◆ Instructions to follow: Write out the data in full, exactly as shown.

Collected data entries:
################

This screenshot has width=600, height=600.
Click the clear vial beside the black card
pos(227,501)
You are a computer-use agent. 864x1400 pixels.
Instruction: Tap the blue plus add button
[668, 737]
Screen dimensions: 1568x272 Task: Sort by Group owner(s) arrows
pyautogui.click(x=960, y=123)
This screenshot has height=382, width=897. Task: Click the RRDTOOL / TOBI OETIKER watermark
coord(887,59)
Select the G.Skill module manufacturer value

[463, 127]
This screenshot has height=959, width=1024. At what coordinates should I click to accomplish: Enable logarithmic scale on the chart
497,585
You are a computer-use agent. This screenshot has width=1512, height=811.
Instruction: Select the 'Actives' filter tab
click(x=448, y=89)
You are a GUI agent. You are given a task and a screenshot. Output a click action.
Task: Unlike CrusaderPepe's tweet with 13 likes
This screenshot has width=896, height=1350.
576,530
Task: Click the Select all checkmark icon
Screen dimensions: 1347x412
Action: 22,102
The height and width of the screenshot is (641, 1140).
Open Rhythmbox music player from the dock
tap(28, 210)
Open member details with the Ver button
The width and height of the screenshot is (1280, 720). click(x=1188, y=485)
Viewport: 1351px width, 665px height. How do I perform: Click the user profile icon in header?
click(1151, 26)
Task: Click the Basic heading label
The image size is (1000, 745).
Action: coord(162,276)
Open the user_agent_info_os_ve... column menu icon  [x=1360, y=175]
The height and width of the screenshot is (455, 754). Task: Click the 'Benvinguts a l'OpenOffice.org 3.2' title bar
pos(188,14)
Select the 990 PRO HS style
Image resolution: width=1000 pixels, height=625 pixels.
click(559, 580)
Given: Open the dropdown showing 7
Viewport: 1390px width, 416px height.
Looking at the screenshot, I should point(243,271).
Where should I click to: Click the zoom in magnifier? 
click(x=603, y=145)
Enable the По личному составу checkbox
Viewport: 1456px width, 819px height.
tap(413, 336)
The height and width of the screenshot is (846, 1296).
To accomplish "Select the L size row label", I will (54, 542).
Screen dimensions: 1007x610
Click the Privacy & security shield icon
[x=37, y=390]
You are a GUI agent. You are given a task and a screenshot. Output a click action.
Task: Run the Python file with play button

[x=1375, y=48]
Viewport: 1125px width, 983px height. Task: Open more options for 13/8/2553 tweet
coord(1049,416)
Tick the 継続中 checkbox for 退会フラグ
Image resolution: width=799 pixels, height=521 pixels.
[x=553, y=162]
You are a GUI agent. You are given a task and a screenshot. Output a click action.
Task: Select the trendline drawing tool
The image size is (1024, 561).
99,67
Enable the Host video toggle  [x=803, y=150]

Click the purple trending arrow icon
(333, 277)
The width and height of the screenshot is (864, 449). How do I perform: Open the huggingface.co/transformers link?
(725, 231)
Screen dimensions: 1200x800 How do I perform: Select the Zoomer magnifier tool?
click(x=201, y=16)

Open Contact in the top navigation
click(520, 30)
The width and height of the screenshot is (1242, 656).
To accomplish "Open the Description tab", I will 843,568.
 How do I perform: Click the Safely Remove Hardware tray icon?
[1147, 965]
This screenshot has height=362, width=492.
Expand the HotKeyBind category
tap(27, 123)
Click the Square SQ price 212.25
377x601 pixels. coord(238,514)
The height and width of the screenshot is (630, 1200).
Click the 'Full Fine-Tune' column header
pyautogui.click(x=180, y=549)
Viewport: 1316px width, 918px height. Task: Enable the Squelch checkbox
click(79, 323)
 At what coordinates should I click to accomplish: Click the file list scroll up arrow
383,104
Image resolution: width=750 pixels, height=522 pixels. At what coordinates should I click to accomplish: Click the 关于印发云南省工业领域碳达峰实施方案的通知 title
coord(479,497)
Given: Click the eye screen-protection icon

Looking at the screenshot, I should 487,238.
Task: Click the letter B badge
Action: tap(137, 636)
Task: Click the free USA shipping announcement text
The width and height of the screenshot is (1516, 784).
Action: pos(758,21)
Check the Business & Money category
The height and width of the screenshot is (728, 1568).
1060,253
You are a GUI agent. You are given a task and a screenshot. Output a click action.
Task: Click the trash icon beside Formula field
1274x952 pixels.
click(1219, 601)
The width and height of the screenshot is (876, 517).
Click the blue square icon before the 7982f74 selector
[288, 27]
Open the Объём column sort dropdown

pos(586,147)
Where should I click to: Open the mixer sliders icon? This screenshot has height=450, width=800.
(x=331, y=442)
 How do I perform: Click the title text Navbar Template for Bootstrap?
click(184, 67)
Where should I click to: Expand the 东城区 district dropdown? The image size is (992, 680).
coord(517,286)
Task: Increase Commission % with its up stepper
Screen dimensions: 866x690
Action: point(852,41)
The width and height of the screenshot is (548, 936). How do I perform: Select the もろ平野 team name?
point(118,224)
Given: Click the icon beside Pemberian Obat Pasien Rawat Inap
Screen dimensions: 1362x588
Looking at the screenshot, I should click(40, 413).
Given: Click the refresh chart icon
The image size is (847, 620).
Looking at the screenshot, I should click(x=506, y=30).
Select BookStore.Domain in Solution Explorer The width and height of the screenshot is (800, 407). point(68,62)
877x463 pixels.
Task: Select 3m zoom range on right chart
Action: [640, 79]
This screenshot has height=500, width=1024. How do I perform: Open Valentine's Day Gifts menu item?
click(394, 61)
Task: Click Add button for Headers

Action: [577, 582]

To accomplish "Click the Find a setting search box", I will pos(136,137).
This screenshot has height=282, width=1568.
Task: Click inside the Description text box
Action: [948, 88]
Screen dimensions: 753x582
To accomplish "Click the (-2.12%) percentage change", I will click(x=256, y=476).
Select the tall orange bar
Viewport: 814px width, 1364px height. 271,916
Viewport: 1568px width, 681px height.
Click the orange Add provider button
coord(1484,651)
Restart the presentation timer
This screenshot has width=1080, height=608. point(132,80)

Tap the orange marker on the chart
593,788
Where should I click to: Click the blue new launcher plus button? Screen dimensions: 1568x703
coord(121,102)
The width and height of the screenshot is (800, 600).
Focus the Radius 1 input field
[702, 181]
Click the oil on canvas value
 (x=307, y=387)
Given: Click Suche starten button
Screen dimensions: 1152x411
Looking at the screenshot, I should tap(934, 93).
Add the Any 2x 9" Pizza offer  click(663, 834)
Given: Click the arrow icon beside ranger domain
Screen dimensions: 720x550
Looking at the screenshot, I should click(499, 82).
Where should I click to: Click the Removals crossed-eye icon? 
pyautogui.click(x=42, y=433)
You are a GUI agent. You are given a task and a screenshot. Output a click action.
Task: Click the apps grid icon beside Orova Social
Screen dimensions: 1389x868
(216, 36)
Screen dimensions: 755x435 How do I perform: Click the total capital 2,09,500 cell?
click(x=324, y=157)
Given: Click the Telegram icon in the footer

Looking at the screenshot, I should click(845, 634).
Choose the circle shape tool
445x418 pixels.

################

◆ Your response:
This screenshot has width=600, height=600.
Click the clear vial beside the black card
pos(227,501)
You are a computer-use agent. 864x1400 pixels.
Instruction: Tap the blue plus add button
[668, 737]
Screen dimensions: 1568x272 Task: Sort by Group owner(s) arrows
pyautogui.click(x=960, y=123)
This screenshot has height=382, width=897. Task: Click the RRDTOOL / TOBI OETIKER watermark
coord(887,59)
Select the G.Skill module manufacturer value

[463, 127]
This screenshot has height=959, width=1024. At what coordinates should I click to accomplish: Enable logarithmic scale on the chart
497,585
You are a computer-use agent. This screenshot has width=1512, height=811.
Instruction: Select the 'Actives' filter tab
click(x=448, y=89)
You are a GUI agent. You are given a task and a screenshot. Output a click action.
Task: Unlike CrusaderPepe's tweet with 13 likes
This screenshot has width=896, height=1350.
576,530
Task: Click the Select all checkmark icon
Screen dimensions: 1347x412
Action: 22,102
The height and width of the screenshot is (641, 1140).
Open Rhythmbox music player from the dock
tap(28, 210)
Open member details with the Ver button
The width and height of the screenshot is (1280, 720). click(x=1188, y=485)
Viewport: 1351px width, 665px height. How do I perform: Click the user profile icon in header?
click(1151, 26)
Task: Click the Basic heading label
The image size is (1000, 745).
Action: coord(162,276)
Open the user_agent_info_os_ve... column menu icon  [x=1360, y=175]
The height and width of the screenshot is (455, 754). Task: Click the 'Benvinguts a l'OpenOffice.org 3.2' title bar
pos(188,14)
Select the 990 PRO HS style
Image resolution: width=1000 pixels, height=625 pixels.
click(559, 580)
Given: Open the dropdown showing 7
Viewport: 1390px width, 416px height.
Looking at the screenshot, I should point(243,271).
Where should I click to: Click the zoom in magnifier? 
click(x=603, y=145)
Enable the По личному составу checkbox
Viewport: 1456px width, 819px height.
tap(413, 336)
The height and width of the screenshot is (846, 1296).
To accomplish "Select the L size row label", I will (54, 542).
Screen dimensions: 1007x610
Click the Privacy & security shield icon
[x=37, y=390]
You are a GUI agent. You are given a task and a screenshot. Output a click action.
Task: Run the Python file with play button

[x=1375, y=48]
Viewport: 1125px width, 983px height. Task: Open more options for 13/8/2553 tweet
coord(1049,416)
Tick the 継続中 checkbox for 退会フラグ
Image resolution: width=799 pixels, height=521 pixels.
[x=553, y=162]
You are a GUI agent. You are given a task and a screenshot. Output a click action.
Task: Select the trendline drawing tool
The image size is (1024, 561).
99,67
Enable the Host video toggle  [x=803, y=150]

Click the purple trending arrow icon
(333, 277)
The width and height of the screenshot is (864, 449). How do I perform: Open the huggingface.co/transformers link?
(725, 231)
Screen dimensions: 1200x800 How do I perform: Select the Zoomer magnifier tool?
click(x=201, y=16)

Open Contact in the top navigation
click(520, 30)
The width and height of the screenshot is (1242, 656).
To accomplish "Open the Description tab", I will 843,568.
 How do I perform: Click the Safely Remove Hardware tray icon?
[1147, 965]
This screenshot has height=362, width=492.
Expand the HotKeyBind category
tap(27, 123)
Click the Square SQ price 212.25
377x601 pixels. coord(238,514)
The height and width of the screenshot is (630, 1200).
Click the 'Full Fine-Tune' column header
pyautogui.click(x=180, y=549)
Viewport: 1316px width, 918px height. Task: Enable the Squelch checkbox
click(79, 323)
 At what coordinates should I click to accomplish: Click the file list scroll up arrow
383,104
Image resolution: width=750 pixels, height=522 pixels. At what coordinates should I click to accomplish: Click the 关于印发云南省工业领域碳达峰实施方案的通知 title
coord(479,497)
Given: Click the eye screen-protection icon

Looking at the screenshot, I should 487,238.
Task: Click the letter B badge
Action: tap(137, 636)
Task: Click the free USA shipping announcement text
The width and height of the screenshot is (1516, 784).
Action: pos(758,21)
Check the Business & Money category
The height and width of the screenshot is (728, 1568).
1060,253
You are a GUI agent. You are given a task and a screenshot. Output a click action.
Task: Click the trash icon beside Formula field
1274x952 pixels.
click(1219, 601)
The width and height of the screenshot is (876, 517).
Click the blue square icon before the 7982f74 selector
[288, 27]
Open the Объём column sort dropdown

pos(586,147)
Where should I click to: Open the mixer sliders icon? This screenshot has height=450, width=800.
(x=331, y=442)
 How do I perform: Click the title text Navbar Template for Bootstrap?
click(184, 67)
Where should I click to: Expand the 东城区 district dropdown? The image size is (992, 680).
coord(517,286)
Task: Increase Commission % with its up stepper
Screen dimensions: 866x690
Action: point(852,41)
The width and height of the screenshot is (548, 936). How do I perform: Select the もろ平野 team name?
point(118,224)
Given: Click the icon beside Pemberian Obat Pasien Rawat Inap
Screen dimensions: 1362x588
Looking at the screenshot, I should click(40, 413).
Given: Click the refresh chart icon
The image size is (847, 620).
Looking at the screenshot, I should click(x=506, y=30).
Select BookStore.Domain in Solution Explorer The width and height of the screenshot is (800, 407). point(68,62)
877x463 pixels.
Task: Select 3m zoom range on right chart
Action: [640, 79]
This screenshot has height=500, width=1024. How do I perform: Open Valentine's Day Gifts menu item?
click(394, 61)
Task: Click Add button for Headers

Action: [577, 582]

To accomplish "Click the Find a setting search box", I will pos(136,137).
This screenshot has height=282, width=1568.
Task: Click inside the Description text box
Action: [948, 88]
Screen dimensions: 753x582
To accomplish "Click the (-2.12%) percentage change", I will click(x=256, y=476).
Select the tall orange bar
Viewport: 814px width, 1364px height. 271,916
Viewport: 1568px width, 681px height.
Click the orange Add provider button
coord(1484,651)
Restart the presentation timer
This screenshot has width=1080, height=608. point(132,80)

Tap the orange marker on the chart
593,788
Where should I click to: Click the blue new launcher plus button? Screen dimensions: 1568x703
coord(121,102)
The width and height of the screenshot is (800, 600).
Focus the Radius 1 input field
[702, 181]
Click the oil on canvas value
 (x=307, y=387)
Given: Click Suche starten button
Screen dimensions: 1152x411
Looking at the screenshot, I should tap(934, 93).
Add the Any 2x 9" Pizza offer  click(663, 834)
Given: Click the arrow icon beside ranger domain
Screen dimensions: 720x550
Looking at the screenshot, I should click(499, 82).
Where should I click to: Click the Removals crossed-eye icon? 
pyautogui.click(x=42, y=433)
You are a GUI agent. You are given a task and a screenshot. Output a click action.
Task: Click the apps grid icon beside Orova Social
Screen dimensions: 1389x868
(216, 36)
Screen dimensions: 755x435 How do I perform: Click the total capital 2,09,500 cell?
click(x=324, y=157)
Given: Click the Telegram icon in the footer

Looking at the screenshot, I should click(845, 634).
Choose the circle shape tool
445x418 pixels.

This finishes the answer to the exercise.